REST
REST, short for Representational State Transfer, is an architectural style for building HTTP APIs around resources, representations, and stateless client-server interactions.
It is still one of the most satisfying ways to make backend systems legible: the nouns are visible, the verbs are familiar, and a well-designed API can often be understood by simply reading its routes, payloads, and status codes.
Core ideas
- Resources are modeled as stable concepts such as users, projects, tasks, or documents.
- HTTP methods such as
GET,POST,PATCH, andDELETEcommunicate intent through a common interface. - Requests remain stateless, so each call carries the context the server needs to process it.
- Representations such as JSON payloads let clients read and update server-side state without coupling themselves to the server internals.
Where it fits
REST works especially well when an API needs predictable CRUD behavior, straightforward authorization boundaries, and endpoint contracts that many clients can understand without learning a custom query language.
It is the dominant style across the vault’s application notes, including most FastAPI services and the stacks documented in Status Alganize and Study Duel.
Design pressures
- Resource naming matters.
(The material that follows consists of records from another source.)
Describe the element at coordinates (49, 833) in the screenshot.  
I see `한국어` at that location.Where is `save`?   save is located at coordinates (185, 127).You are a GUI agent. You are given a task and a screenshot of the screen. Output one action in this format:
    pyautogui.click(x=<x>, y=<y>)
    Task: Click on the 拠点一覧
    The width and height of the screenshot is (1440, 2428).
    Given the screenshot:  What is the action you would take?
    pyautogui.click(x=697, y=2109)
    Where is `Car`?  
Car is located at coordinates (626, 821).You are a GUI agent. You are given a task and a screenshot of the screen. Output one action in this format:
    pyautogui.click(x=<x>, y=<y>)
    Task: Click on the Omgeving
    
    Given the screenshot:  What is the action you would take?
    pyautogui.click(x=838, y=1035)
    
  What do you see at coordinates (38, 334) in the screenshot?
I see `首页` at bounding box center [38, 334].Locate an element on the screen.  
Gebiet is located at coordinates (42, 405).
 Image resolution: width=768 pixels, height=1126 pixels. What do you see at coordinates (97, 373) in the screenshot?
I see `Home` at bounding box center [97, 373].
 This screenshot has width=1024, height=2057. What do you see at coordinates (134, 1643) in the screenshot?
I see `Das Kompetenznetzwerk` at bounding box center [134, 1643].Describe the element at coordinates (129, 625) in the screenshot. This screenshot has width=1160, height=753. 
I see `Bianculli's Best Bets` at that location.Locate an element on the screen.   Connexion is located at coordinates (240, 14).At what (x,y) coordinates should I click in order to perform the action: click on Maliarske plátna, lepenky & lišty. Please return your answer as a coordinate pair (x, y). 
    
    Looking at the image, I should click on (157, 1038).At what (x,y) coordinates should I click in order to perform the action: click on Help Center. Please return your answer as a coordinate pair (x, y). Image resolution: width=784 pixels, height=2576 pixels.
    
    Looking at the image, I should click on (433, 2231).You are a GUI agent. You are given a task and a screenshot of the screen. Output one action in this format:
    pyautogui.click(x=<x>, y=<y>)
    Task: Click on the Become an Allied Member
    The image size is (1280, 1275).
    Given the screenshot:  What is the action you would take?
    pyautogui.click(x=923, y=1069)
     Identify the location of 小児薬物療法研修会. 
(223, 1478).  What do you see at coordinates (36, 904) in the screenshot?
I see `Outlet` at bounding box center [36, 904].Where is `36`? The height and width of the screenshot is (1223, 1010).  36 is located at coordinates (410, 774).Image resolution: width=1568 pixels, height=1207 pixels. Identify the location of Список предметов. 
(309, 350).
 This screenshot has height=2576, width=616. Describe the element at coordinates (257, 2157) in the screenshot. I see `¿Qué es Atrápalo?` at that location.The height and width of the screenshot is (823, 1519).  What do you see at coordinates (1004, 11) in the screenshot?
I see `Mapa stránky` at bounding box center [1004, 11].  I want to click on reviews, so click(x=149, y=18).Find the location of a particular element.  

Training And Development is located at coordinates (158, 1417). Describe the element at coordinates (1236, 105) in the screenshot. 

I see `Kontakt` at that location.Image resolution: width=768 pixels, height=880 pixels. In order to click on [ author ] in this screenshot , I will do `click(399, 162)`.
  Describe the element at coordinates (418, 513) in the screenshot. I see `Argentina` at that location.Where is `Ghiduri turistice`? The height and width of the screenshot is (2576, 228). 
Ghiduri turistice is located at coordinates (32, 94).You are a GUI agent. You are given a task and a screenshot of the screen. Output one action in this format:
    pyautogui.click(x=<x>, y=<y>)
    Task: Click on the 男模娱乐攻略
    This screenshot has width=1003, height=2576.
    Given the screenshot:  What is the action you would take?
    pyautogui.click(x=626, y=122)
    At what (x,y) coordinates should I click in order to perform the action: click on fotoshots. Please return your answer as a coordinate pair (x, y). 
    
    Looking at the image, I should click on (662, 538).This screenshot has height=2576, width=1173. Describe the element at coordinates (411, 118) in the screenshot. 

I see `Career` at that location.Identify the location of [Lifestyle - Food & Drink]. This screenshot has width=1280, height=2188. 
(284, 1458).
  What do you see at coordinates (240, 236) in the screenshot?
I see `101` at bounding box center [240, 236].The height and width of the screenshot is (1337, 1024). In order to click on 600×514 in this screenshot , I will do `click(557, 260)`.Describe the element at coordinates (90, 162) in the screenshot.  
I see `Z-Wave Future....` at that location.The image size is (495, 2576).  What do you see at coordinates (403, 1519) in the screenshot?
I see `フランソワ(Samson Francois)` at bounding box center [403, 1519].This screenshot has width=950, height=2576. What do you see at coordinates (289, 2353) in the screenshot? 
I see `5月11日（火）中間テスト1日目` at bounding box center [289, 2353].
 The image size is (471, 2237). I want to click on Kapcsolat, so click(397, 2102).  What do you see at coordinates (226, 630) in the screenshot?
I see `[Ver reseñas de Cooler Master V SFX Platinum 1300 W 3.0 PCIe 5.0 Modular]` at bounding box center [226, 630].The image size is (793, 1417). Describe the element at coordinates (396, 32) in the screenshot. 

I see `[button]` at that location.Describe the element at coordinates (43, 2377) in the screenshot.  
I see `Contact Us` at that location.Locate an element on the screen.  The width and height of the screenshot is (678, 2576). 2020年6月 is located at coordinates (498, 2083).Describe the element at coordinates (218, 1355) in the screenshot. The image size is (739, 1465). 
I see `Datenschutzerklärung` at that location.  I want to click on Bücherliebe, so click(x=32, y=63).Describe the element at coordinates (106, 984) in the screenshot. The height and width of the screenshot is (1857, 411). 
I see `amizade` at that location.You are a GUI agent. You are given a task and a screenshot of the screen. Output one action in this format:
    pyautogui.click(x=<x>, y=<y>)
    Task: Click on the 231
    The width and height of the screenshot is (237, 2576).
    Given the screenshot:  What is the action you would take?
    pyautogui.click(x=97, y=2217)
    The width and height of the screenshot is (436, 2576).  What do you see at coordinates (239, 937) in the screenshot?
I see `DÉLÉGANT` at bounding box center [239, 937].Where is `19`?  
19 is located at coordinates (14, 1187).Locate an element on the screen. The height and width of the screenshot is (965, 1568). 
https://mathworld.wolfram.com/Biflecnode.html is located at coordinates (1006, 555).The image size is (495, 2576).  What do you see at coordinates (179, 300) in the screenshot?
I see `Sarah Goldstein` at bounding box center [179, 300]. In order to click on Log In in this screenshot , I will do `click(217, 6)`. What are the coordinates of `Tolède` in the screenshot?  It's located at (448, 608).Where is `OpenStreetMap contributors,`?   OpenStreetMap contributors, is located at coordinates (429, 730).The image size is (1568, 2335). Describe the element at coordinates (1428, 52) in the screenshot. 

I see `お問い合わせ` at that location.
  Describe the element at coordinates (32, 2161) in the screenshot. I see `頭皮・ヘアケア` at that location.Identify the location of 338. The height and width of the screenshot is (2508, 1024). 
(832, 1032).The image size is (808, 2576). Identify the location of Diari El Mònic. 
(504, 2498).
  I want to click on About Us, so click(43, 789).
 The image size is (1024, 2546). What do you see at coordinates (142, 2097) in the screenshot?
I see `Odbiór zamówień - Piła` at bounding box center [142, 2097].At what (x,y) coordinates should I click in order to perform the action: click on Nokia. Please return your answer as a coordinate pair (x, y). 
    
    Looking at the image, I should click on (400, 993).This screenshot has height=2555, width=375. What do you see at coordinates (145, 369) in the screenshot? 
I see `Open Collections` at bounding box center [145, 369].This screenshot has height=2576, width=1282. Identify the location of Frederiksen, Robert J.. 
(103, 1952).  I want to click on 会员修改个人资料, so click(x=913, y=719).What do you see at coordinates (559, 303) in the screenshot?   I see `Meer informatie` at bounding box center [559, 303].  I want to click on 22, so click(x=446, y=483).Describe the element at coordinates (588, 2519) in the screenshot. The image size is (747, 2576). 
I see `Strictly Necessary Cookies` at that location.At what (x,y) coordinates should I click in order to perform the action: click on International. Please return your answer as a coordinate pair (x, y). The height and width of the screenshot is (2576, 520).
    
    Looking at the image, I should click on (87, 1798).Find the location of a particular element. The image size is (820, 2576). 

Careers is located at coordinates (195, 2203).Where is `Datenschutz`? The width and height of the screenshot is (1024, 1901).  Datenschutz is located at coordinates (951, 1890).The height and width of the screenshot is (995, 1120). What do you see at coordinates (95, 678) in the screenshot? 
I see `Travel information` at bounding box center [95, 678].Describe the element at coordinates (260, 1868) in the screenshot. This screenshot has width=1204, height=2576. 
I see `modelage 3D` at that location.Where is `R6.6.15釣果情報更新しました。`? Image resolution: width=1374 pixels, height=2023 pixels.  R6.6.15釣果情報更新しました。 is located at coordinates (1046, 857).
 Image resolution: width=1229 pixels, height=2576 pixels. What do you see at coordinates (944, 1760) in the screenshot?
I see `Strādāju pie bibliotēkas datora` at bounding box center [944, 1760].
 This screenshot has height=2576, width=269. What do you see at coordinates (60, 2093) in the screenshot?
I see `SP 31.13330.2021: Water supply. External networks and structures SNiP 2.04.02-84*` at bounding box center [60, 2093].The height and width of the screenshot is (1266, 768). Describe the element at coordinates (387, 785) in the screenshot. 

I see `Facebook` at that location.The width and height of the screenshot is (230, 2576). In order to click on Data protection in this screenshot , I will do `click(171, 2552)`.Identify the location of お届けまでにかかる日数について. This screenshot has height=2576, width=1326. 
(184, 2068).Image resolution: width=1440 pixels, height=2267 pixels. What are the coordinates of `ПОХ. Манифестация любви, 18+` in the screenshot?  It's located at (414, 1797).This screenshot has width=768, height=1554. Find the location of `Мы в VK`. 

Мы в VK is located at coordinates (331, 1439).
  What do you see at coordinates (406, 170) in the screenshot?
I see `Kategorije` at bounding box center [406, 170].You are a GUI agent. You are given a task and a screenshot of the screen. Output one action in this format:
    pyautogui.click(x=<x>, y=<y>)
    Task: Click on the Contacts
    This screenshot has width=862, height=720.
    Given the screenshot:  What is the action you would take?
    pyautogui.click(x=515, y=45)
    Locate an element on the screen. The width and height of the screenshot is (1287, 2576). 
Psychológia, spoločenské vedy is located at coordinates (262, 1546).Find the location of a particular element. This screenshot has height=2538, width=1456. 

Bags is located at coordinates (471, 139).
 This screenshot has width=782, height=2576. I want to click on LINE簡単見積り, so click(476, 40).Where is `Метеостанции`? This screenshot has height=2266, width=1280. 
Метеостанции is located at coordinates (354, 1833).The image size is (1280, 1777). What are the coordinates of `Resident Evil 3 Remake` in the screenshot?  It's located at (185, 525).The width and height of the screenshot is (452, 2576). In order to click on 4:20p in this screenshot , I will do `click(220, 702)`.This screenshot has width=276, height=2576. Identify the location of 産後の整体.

Clean nouns usually age better than RPC-like endpoints.
- HTTP semantics matter. Caching, idempotency, and status codes become part of the architecture, not just transport details.
- Versioning, filtering, pagination, and auth shape how pleasant the API is to maintain.
- Frontend-heavy applications sometimes need aggregation layers or generated clients to keep many small requests manageable.
Trade-offs
- REST stays clear for many systems, but composite frontend views can require multiple requests or backend-for-frontend shaping.
- Teams often call any JSON API “REST” even when the design is only loosely resource-oriented.
- Once clients need highly tailored graph traversals, GraphQL can become more attractive.